- _研讀文本_:
::::::::::

首先,我們利用熱解法製備鈷摻雜氧化鋅奈米顆粒,同時發現奈米顆粒具有室溫鐵磁性質。我們同時觀察到磁性的大小隨著鈷離子摻雜的濃度增加而減少,同時在電子結構上面亦同樣觀察到有新的摻雜能帶的產生。我們可以成功的利用熱解法成長本質性稀磁性半導體奈米顆粒,並且排除鐵磁性是來自鈷原子金屬團簇的影響。
此外,我們利用退火改變奈米顆粒的氧缺陷,觀察氧缺陷在稀磁性半導體上面對於磁性強弱的影響。由吸收光譜和螢光光譜上發現氧缺陷數量隨著退火溫度增加而減少,同時樣品磁性也隨著退火溫度的增加而消失。證實了氧空缺是影響稀磁性半導體磁性的主要因素之一。
此外我們研究載子對於稀磁性半導體磁性的影響。我們首先使用離子束濺鍍高品質的氧化鋅磊晶薄膜,利用離子佈值方式控制氧化鋅半導體載子濃度和鈷摻雜離子的濃度,發現在不同鈷離子濃度下,室溫鐵磁性來源主要都是來自鈷原子金屬團簇。隨著鈷離子濃度增加,鈷原子金屬團簇的影響就越明顯。而高摻雜鈷原子的樣品磁特性表現越接近金屬鈷。
我們同樣利用熱退火方式改變鈷離子佈值在氧化鋅薄膜的磁性機制。在不同的退火溫度之下(600、700和800度C),研究其磁性與結構的關連性。發現鐵磁性來源有兩種機制:鈷原子金屬團簇和鈷格隙所引發的本質性磁性。在未退火的樣品中,磁性來源是由鈷原子金屬團簇而來的, 600度C退火的樣品則由兩種的混和相存在。而700度C退火的樣品磁性主要是由於鈷格隙所引發的本質性磁性。我們同時在軟X光吸收光譜中發現到新的摻雜能階,藉由研究700度C退火的樣品,我們發現磁性可能來自於鋅原子電子藉由氧空缺交互耦合轉移到鈷電子軌域,進一步證實氧空缺模型可合理的解釋氧化物稀磁性半導體磁性來源。
The purpose of this thesis is to study the origin of ferromagnetism of the Co doped ZnO diluted magnetic semiconductor (DMS) by synchrotron x-ray absorption spectroscopy. The origin of ferromagnetism in oxide-based magnetic semiconductor is closely related to the BMP model, which can be understood clearly by the formation of the electron structure in this system.

::::::::::

- _提供資料_:
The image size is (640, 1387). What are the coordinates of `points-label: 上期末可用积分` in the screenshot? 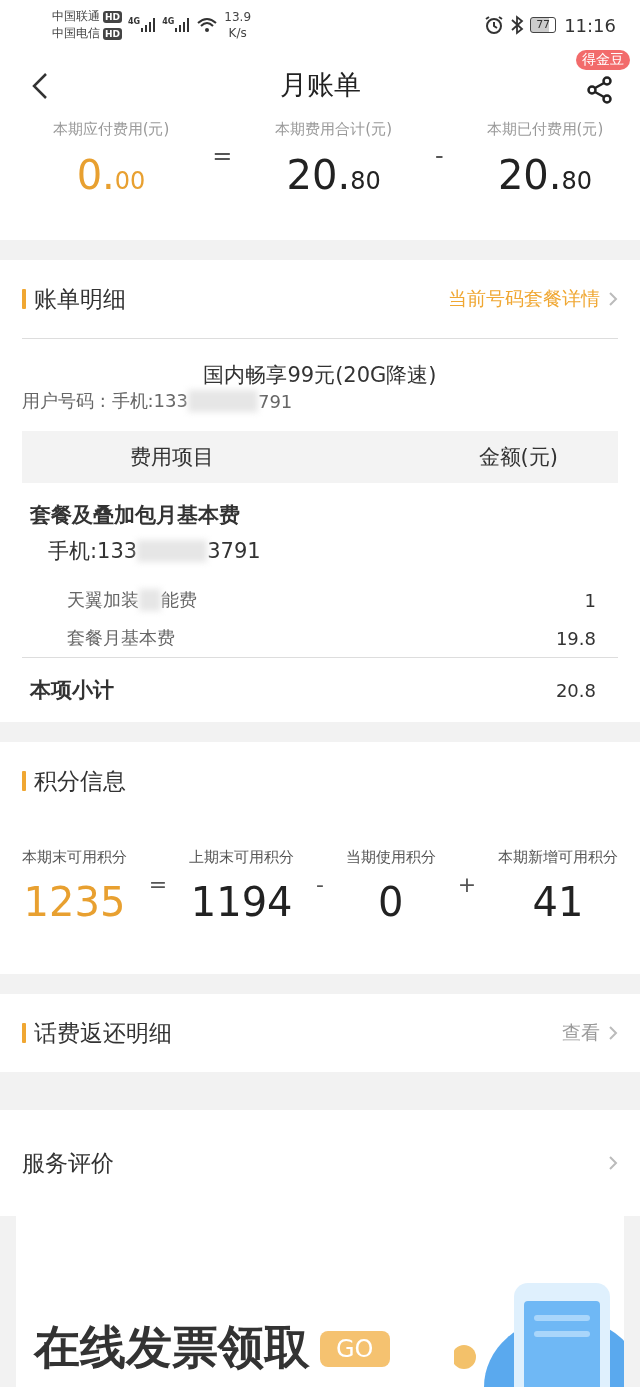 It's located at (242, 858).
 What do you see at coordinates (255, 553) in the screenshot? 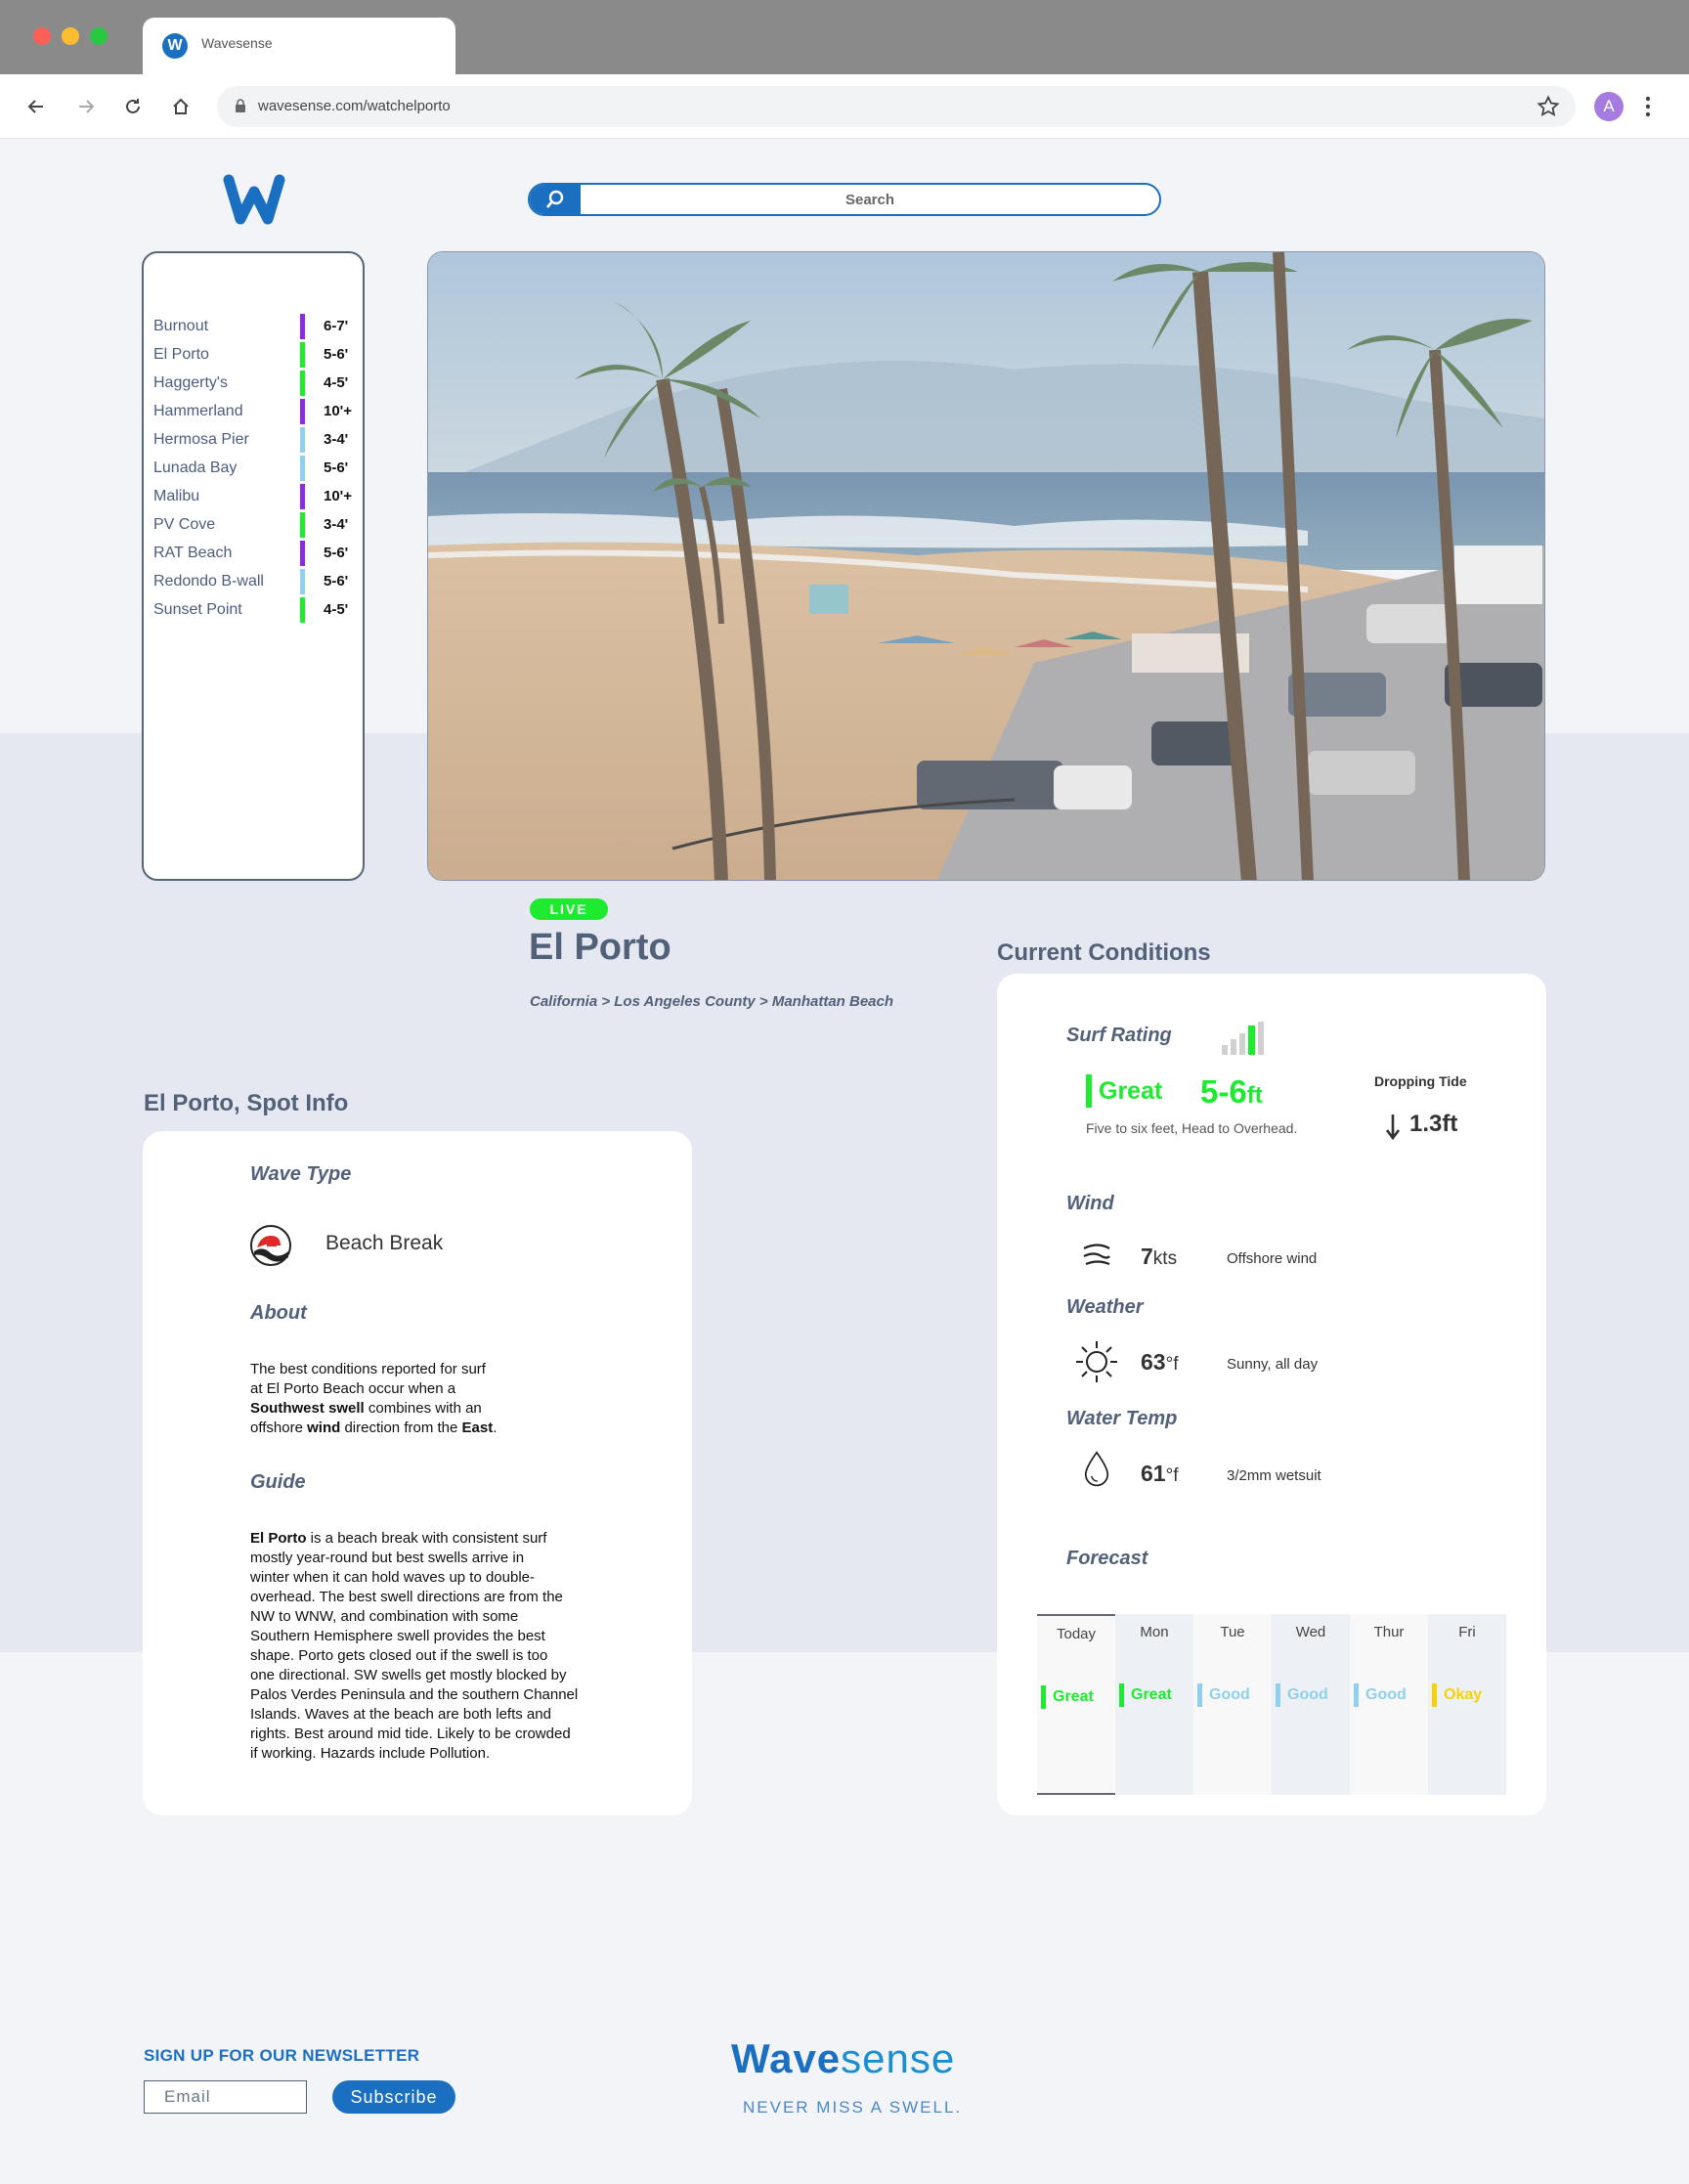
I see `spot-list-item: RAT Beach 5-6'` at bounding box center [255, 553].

::::::::::

- _練習目標_: 請一字不差地抄寫研讀文本中從「我們同樣利用熱退火方式改變鈷」到「in this system.」的文字。 作答時只能依據研讀文本，不必參考資料。

- _本題解答_:
我們同樣利用熱退火方式改變鈷離子佈值在氧化鋅薄膜的磁性機制。在不同的退火溫度之下(600、700和800度C),研究其磁性與結構的關連性。發現鐵磁性來源有兩種機制:鈷原子金屬團簇和鈷格隙所引發的本質性磁性。在未退火的樣品中,磁性來源是由鈷原子金屬團簇而來的, 600度C退火的樣品則由兩種的混和相存在。而700度C退火的樣品磁性主要是由於鈷格隙所引發的本質性磁性。我們同時在軟X光吸收光譜中發現到新的摻雜能階,藉由研究700度C退火的樣品,我們發現磁性可能來自於鋅原子電子藉由氧空缺交互耦合轉移到鈷電子軌域,進一步證實氧空缺模型可合理的解釋氧化物稀磁性半導體磁性來源。
The purpose of this thesis is to study the origin of ferromagnetism of the Co doped ZnO diluted magnetic semiconductor (DMS) by synchrotron x-ray absorption spectroscopy. The origin of ferromagnetism in oxide-based magnetic semiconductor is closely related to the BMP model, which can be understood clearly by the formation of the electron structure in this system.